At the same time, however, farmers across the EU are increasingly fighting back against what they consider unfair environmental laws and the public’s denigration of their work. Farmers have blocked streets with massive tractors in a number of European capitals to protest new regulations. In Germany, they have put green crosses in their fields as a sign of their martyrdom to environmental rules. In France, farmers decry “agri-bashing,” complaining that they’re being blamed for all of society’s ills even as they feed the nation.
This clash of worldviews, and the tension between people who make a living from the land, and the plants and animals that exist there, is evident at my next stop with Schäffer, a big cornfield beside a small stream. Separating the two is a 16-foot-wide fallow strip—a requirement of the new Bavarian law. When farmers plow right up to the bank of a stream or river, Schäffer explains, soil washes into the water and fills the spaces between rocks, burying fish eggs. Fertilizer seeps in too, promoting algal blooms downstream that choke off aquatic life.
Schäffer says that even if the Save the Bees campaign had only succeeded in protecting streams like this, it would have been worth the effort. Schäffer calls these stream margins “lines of life,” because they give animals and insects a place to survive, especially when fields are left bare in the winter. They also act as a corridor that allows movement through an often hostile landscape.
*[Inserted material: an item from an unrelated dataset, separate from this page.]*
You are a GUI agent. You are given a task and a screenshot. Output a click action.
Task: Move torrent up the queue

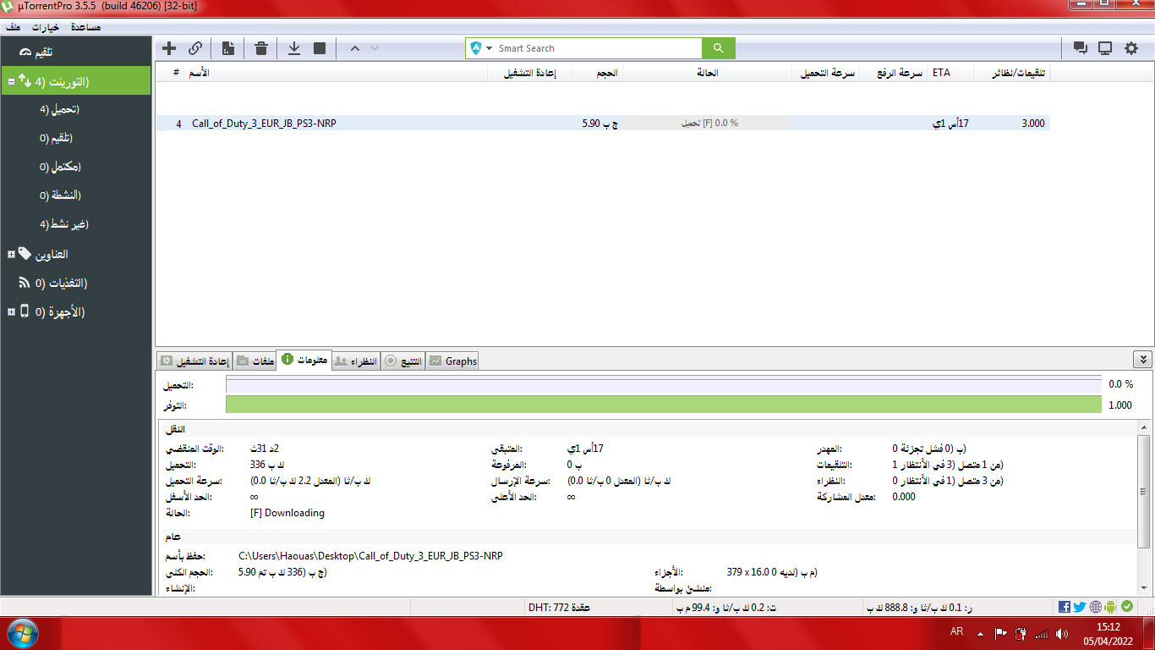[x=355, y=48]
But this particular line of life has a glaring interruption: Someone, presumably the farmer, has destroyed a beaver lodge that had been built in the stream. Beavers, which are protected in Bavaria, can back up streams and flood fields with their lodges, but this one doesn’t appear to have done so, at least recently. All that is left are mud, sticks, and chewed corn stalks, a reminder of the new law’s limits.
Toward the end of a long day, Schäffer pulls over to the side of the road near a highway on-ramp. One of the most visible changes that has come to Bavaria since the Save the Bees campaign, he says, is one that wasn’t even required by the law: Many towns are now leaving their roadsides wild.
It doesn’t look like much, Schäffer acknowledges, grabbing a handful of desiccated stalks. But caterpillars hang their cocoons on dry stems, and goldfinches and other birds eat thistle and poppy seeds in the winter. Schäffer says he’s heard from some mayors that people now complain if the roadsides are mowed too often.
It’s a small change, but to Schäffer it heralds a bigger shift in public opinion. If people can see the beauty or at least the utility in roadsides like these, maybe they’ll start mowing their lawns less. Maybe they’ll push for new laws to protect more habitat. Maybe they’ll realize that nature isn’t just something to be protected “out there,” in the Alps or the jungle, but something all around us, braided into the most familiar of landscapes—if we make room for it.
“This is the new normal,” Schäffer says.